ASIA'S ECONOMIC powerhouse Japan and its biggest emerging market China have signalled they remain ready to bring their resources to bear as part of global efforts to contain the worst financial crisis in decades.
Japan, the world's second-biggest economy, is reeling from the steepest plunge in business confidence in over 30 years, but it has precious little room to manoeuvre on interest rates as they are already edging close to zero at 0.3 per cent.
Meanwhile China, the world's fourth-biggest economy, has managed to escape recession so far but there are growing fears that it may see a sharper slowdown than previously expected. The fiscal battle is on to make sure that the landing is not too hard, and the government is reaching for its armoury of fiscal stimulus programmes and aggressive interest rate cuts.

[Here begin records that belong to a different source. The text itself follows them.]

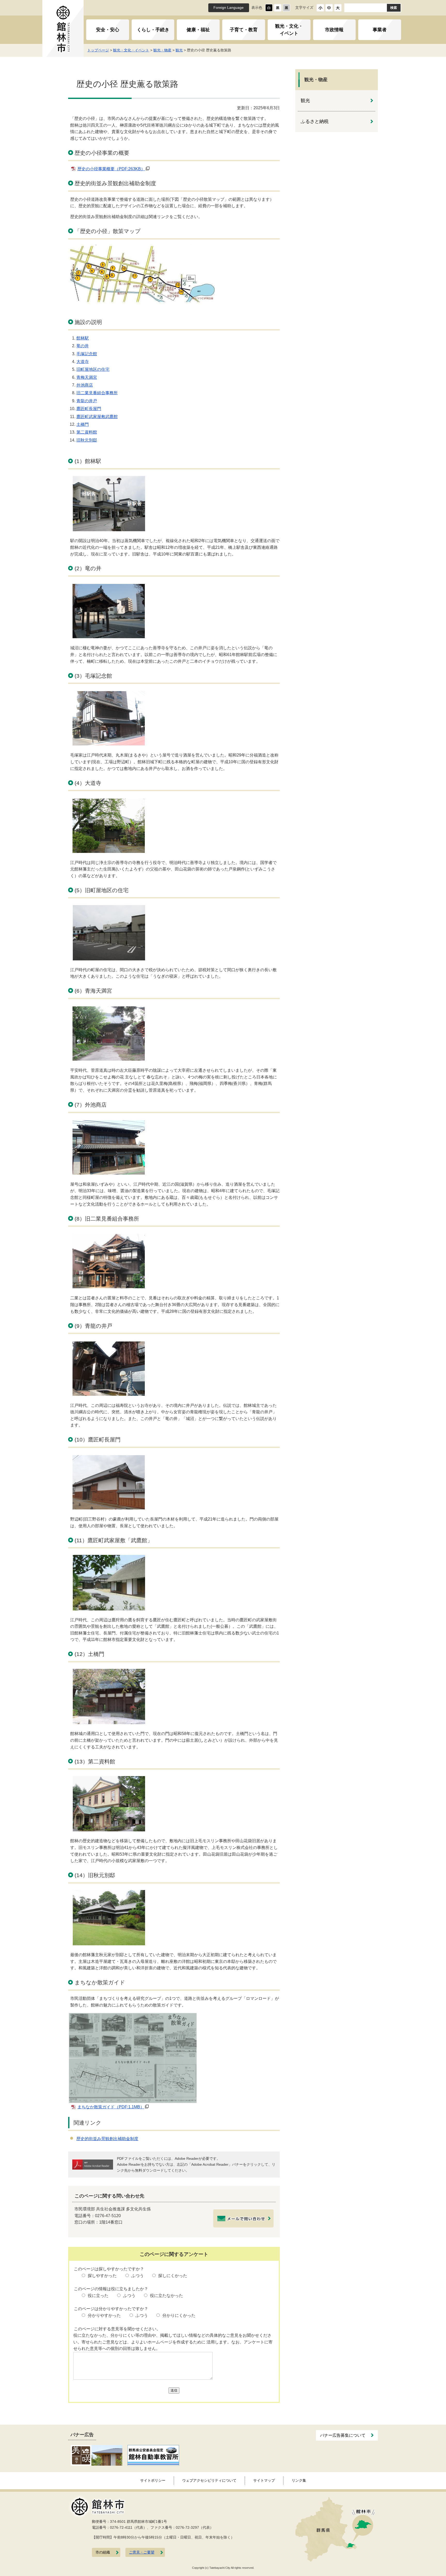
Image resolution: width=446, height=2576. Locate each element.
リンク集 (299, 2480)
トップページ (98, 50)
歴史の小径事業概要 (111, 169)
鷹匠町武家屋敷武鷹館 (97, 416)
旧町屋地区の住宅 (92, 369)
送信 (174, 2390)
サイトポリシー (152, 2480)
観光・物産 (162, 50)
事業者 (380, 29)
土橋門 (82, 424)
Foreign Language (228, 8)
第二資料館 (86, 432)
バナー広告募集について (342, 2435)
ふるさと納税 (315, 121)
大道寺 (82, 361)
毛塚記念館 (86, 354)
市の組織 (102, 2552)
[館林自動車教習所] (153, 2455)
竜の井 (82, 346)
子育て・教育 (244, 29)
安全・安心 (107, 29)
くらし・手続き (153, 29)
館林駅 (82, 338)
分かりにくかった (178, 2315)
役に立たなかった (166, 2295)
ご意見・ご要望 (141, 2552)
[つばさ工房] (96, 2455)
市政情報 (334, 29)
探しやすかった (102, 2275)
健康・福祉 (198, 29)
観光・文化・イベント (289, 30)
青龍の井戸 (86, 401)
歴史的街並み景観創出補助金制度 (107, 2139)
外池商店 (84, 385)
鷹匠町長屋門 (88, 408)
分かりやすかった (104, 2315)
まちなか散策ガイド (110, 2107)
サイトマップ (264, 2480)
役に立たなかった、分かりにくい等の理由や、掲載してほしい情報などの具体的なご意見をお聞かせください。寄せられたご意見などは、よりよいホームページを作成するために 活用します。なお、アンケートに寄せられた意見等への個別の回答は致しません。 (173, 2342)
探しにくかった (172, 2275)
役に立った (98, 2295)
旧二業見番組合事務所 (97, 393)
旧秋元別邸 (86, 440)
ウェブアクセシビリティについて (209, 2480)
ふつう (137, 2275)
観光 (179, 50)
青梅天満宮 (86, 377)
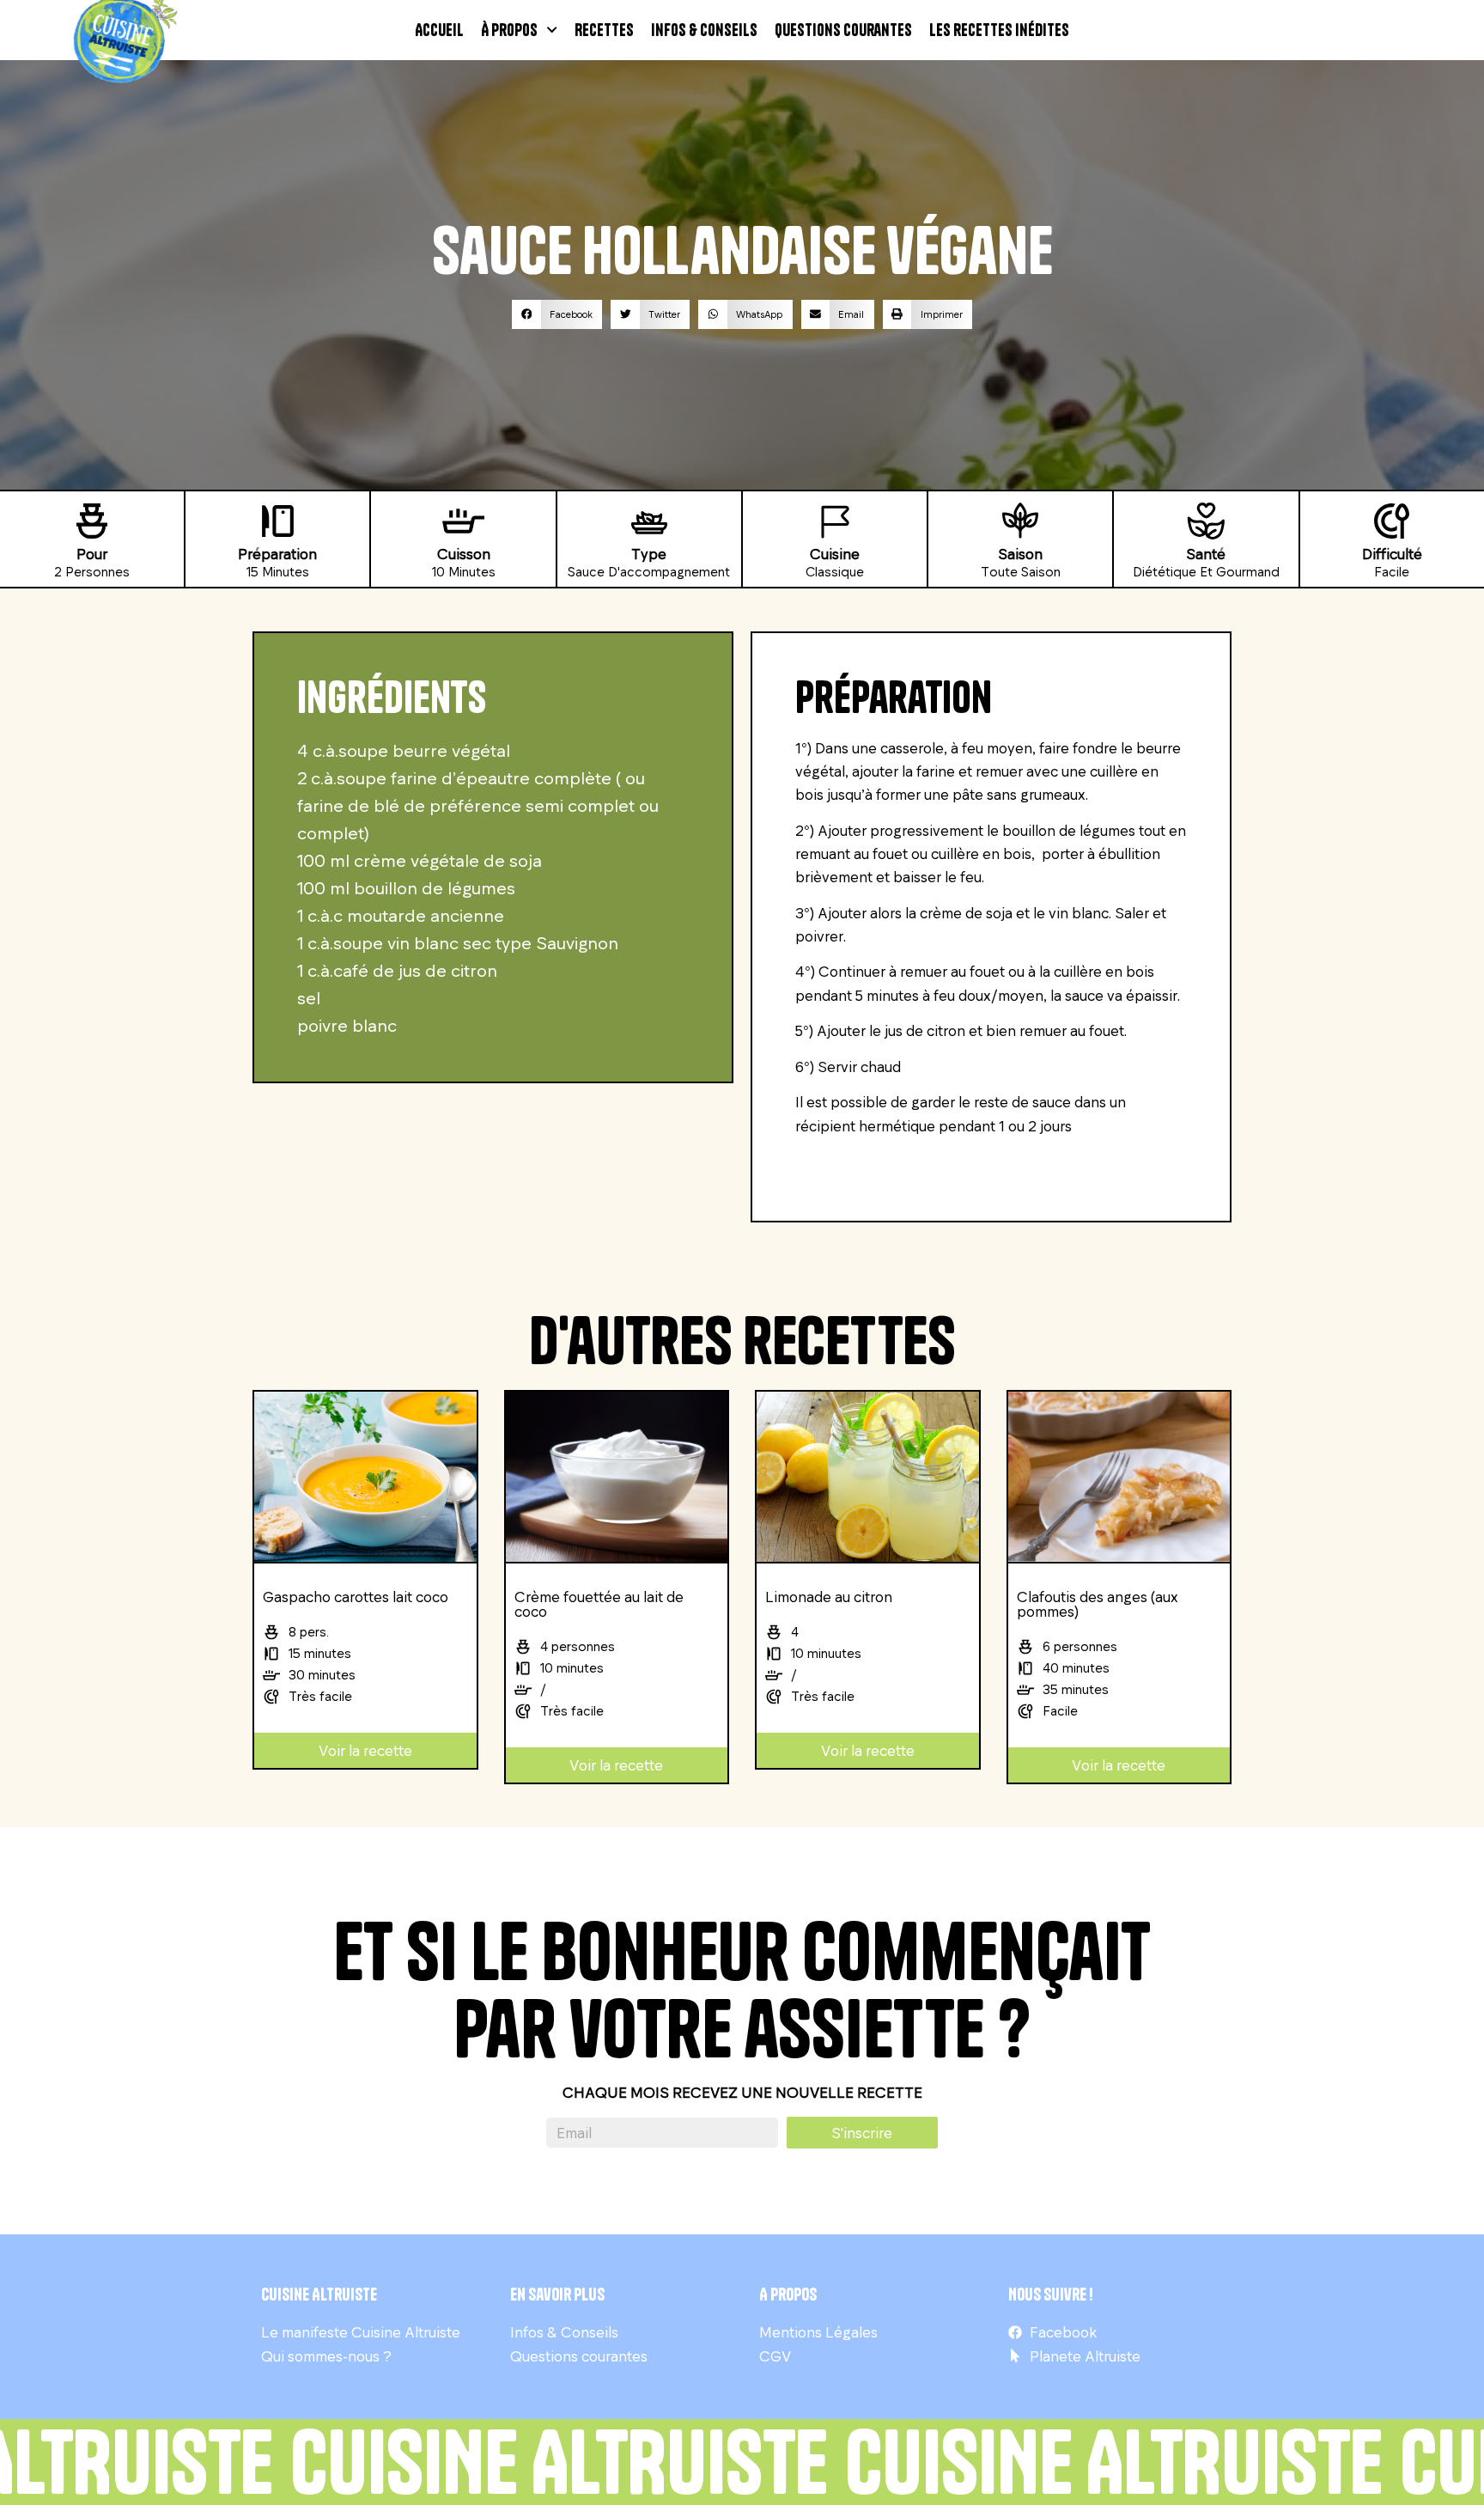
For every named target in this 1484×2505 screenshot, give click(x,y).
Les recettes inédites (999, 30)
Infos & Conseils (704, 30)
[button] (557, 314)
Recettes (604, 30)
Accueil (439, 30)
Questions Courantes (843, 30)
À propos (509, 30)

The Bank of Japan meets at the end of this week and it is possible it will make a move, similar to one it did a few years back when the economy seized up, called quantitative easing, which basically means flooding the banks with money at zero-interest in order to breathe life into stagnant lending markets and give the economy a boost. The central bank cut rates by 0.2 percentage points in October.
Fears in Japan are that the recession will be the worst since the economic bubble burst in the 1990s. Bank of Japan governor Masaaki Shirakawa even harkened back to a grimmer time than that, the Great Depression.
"The last time the world economy was in severe conditions was 1929 and the years that followed. Things are not completely the same today, but we can say it is in the severest conditions since then," he told parliamentarians, while pledging "appropriate action".
There have been reports that the Japanese central bank was considering buying commercial paper directly from companies to ease their funding crunch.
In China, there are fears of the worst growth in two decades as the slowdown deepens before a 4 trillion yuan (€426 billion) stimulus package announced last month kicks in.
The Chinese central bank has reduced the one-year lending rate to 5.58 per cent from 7.47 per cent in September and dropped quotas limiting lending by banks.
China's capital spending rose close to 27 per cent in the first 11 months of 2008 over a year earlier, but slowing from the first 10 months, prompting fears of a sudden slowdown.
Spending on factories and real estate rose 26.8 per cent in the first 11 months from a year earlier, down from a 27.2 per cent gain through October, the statistics bureau said today.
The data added to news last week that its trade surplus swelled to a record in November, but exports and imports unexpectedly shrank, industrial output grew the least since 1999 in November and sluggish demand globally and domestically pushed inflation down sharply, raising the risk of deflation.